(WORK INSTRUCTIONS)
Copy out all lines bearing the word "computer" from the listing below.

(DATASET CONTENT)
* * *

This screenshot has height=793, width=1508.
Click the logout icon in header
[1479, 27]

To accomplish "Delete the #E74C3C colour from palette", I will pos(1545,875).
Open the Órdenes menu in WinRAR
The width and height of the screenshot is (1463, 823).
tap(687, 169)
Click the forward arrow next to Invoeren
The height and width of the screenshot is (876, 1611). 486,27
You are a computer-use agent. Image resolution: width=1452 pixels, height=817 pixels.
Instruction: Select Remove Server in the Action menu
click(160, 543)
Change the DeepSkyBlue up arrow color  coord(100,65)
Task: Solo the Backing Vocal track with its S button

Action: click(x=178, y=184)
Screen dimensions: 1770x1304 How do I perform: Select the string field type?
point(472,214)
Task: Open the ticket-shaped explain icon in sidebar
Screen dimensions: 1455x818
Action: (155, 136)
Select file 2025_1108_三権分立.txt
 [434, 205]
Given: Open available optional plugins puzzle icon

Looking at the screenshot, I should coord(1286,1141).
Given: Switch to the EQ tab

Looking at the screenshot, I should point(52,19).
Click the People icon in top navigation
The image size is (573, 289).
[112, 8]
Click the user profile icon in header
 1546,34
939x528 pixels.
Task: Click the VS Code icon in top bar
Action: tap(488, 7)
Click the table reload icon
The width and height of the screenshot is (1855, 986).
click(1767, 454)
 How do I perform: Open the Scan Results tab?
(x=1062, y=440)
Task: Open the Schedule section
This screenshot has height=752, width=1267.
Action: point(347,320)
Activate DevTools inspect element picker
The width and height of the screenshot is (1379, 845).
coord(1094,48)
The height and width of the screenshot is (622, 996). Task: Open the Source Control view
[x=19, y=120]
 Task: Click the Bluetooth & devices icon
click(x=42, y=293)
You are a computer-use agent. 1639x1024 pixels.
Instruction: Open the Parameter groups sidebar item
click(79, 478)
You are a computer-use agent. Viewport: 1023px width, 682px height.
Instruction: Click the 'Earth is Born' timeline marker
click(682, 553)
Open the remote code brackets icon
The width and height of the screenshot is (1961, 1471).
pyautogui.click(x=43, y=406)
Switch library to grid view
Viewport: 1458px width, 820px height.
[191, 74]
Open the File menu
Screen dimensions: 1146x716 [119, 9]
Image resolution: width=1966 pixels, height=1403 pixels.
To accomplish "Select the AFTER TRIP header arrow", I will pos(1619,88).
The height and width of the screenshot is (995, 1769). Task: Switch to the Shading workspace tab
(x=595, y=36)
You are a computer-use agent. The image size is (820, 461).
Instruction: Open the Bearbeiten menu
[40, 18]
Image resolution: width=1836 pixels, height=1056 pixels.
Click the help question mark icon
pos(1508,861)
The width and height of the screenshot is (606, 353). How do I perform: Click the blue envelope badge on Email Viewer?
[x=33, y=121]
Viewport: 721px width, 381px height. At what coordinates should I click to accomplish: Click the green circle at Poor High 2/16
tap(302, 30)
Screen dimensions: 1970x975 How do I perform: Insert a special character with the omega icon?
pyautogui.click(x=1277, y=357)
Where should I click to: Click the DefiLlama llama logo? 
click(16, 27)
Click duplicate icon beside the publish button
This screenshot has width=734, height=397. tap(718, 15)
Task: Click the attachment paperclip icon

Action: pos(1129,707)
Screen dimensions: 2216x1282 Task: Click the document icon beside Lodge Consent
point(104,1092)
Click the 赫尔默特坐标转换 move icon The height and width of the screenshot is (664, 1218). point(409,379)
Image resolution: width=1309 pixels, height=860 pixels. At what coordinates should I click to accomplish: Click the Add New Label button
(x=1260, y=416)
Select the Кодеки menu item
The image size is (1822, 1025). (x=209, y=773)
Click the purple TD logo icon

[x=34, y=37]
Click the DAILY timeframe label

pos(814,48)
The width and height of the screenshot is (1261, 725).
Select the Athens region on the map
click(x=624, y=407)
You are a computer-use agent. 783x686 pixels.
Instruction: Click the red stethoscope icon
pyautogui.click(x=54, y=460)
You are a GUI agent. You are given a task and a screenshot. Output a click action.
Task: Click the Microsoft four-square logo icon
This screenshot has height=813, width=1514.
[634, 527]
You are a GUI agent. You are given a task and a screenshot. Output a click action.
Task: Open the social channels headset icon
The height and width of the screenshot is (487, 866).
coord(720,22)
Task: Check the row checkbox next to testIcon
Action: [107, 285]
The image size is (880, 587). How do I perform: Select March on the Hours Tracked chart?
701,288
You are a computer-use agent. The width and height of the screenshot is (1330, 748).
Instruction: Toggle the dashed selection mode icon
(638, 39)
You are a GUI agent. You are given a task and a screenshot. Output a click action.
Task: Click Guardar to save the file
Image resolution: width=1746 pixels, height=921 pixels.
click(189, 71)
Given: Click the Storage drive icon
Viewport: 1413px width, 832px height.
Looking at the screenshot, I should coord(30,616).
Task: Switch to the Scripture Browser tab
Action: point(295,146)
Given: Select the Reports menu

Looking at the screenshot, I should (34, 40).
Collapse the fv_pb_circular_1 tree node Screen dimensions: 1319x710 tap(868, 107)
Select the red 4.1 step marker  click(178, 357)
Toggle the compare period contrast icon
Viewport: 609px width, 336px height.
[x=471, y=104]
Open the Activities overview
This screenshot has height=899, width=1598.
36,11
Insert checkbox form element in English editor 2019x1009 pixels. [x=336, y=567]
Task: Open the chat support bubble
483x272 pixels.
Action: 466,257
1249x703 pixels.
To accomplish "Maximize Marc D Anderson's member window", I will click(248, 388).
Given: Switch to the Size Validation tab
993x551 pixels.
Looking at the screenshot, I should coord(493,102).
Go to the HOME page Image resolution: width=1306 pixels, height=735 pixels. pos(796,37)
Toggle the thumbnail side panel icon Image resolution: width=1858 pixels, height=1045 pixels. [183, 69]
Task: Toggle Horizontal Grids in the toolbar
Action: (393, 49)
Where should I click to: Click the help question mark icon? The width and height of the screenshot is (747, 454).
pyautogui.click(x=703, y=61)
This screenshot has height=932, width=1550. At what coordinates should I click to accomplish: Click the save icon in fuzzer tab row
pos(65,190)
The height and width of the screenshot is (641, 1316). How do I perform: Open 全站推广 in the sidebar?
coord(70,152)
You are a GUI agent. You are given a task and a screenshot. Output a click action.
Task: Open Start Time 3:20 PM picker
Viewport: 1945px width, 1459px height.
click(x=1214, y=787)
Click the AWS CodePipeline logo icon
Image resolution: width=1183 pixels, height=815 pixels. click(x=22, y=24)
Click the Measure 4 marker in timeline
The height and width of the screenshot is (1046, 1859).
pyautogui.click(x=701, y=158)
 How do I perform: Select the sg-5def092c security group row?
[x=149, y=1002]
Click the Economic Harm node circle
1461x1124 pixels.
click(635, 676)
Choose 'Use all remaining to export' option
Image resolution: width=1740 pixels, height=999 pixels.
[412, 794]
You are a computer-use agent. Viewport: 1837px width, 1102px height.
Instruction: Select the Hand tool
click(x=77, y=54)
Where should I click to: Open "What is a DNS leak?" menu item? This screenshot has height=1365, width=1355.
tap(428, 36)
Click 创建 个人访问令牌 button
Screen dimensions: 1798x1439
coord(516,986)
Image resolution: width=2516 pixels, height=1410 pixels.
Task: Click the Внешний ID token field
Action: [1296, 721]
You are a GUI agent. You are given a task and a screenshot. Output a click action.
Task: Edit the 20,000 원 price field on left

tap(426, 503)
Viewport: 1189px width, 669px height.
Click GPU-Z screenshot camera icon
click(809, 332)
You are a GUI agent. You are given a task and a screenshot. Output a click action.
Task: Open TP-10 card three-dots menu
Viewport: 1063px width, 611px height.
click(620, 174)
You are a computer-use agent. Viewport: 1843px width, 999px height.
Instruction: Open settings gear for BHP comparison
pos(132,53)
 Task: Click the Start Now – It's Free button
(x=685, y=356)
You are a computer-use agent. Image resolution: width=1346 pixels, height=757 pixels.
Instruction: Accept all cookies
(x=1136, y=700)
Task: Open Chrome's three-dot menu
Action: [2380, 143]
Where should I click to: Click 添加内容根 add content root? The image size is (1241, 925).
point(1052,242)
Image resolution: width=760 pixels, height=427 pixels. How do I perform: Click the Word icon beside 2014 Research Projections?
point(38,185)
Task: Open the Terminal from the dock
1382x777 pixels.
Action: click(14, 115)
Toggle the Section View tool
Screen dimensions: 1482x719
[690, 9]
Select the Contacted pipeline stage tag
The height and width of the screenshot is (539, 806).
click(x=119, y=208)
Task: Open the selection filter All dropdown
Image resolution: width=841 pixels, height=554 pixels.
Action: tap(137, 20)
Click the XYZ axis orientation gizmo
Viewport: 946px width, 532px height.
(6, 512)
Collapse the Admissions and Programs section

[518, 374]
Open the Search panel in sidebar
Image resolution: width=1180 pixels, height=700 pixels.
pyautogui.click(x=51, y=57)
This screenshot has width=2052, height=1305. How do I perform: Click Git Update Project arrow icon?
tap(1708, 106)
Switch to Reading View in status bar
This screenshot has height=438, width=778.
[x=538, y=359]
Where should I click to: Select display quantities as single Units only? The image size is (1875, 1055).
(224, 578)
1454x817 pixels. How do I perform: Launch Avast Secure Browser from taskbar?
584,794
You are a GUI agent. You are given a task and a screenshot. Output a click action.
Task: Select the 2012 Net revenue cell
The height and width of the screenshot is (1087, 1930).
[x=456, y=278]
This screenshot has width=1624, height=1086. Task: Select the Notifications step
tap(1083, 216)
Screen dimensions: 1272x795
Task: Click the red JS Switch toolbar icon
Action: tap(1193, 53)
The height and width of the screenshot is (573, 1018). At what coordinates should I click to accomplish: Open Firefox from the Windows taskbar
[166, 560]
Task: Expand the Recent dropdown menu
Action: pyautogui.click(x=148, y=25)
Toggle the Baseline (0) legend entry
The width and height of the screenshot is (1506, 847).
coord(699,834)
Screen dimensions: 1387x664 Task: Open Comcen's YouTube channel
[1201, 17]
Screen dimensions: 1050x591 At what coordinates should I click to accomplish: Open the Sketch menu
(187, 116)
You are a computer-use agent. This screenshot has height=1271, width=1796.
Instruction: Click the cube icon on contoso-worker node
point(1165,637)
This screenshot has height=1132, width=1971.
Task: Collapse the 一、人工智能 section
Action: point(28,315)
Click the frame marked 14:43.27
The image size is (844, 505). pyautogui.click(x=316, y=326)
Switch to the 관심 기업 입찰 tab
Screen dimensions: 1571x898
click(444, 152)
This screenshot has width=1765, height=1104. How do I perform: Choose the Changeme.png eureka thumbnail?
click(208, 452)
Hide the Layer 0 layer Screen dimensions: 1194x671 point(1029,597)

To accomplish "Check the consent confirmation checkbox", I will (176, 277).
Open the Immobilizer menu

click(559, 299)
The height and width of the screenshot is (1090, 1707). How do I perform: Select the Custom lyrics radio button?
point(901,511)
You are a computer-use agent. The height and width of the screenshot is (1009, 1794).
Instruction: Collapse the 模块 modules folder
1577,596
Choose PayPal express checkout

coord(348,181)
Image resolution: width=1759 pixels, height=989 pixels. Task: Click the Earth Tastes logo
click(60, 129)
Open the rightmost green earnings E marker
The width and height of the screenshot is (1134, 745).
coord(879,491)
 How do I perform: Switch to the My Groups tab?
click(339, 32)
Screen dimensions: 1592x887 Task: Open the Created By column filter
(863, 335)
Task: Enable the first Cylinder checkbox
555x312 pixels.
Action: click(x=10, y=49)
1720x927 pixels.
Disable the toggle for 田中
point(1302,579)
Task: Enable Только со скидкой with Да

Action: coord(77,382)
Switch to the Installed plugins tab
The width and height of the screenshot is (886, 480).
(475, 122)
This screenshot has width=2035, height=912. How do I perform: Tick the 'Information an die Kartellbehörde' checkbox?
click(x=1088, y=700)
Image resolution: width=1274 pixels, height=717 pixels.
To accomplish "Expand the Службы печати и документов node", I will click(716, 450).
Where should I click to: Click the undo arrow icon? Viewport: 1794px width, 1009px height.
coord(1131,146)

* * *

(EXERCISE OUTPUT)
You are a computer-use agent. Image resolution: width=1452 pixels, height=817 pixels.
You are a computer-use agent. 1639x1024 pixels.
You are a computer-use agent. Viewport: 1023px width, 682px height.
You are a computer-use agent. The image size is (820, 461).
You are a computer-use agent. 783x686 pixels.
You are a computer-use agent. The width and height of the screenshot is (1330, 748).
You are a computer-use agent. Viewport: 1837px width, 1102px height.
You are a computer-use agent. Viewport: 1843px width, 999px height.
You are a computer-use agent. Image resolution: width=1346 pixels, height=757 pixels.
You are a computer-use agent. This screenshot has height=1271, width=1796.
You are a computer-use agent. The height and width of the screenshot is (1009, 1794).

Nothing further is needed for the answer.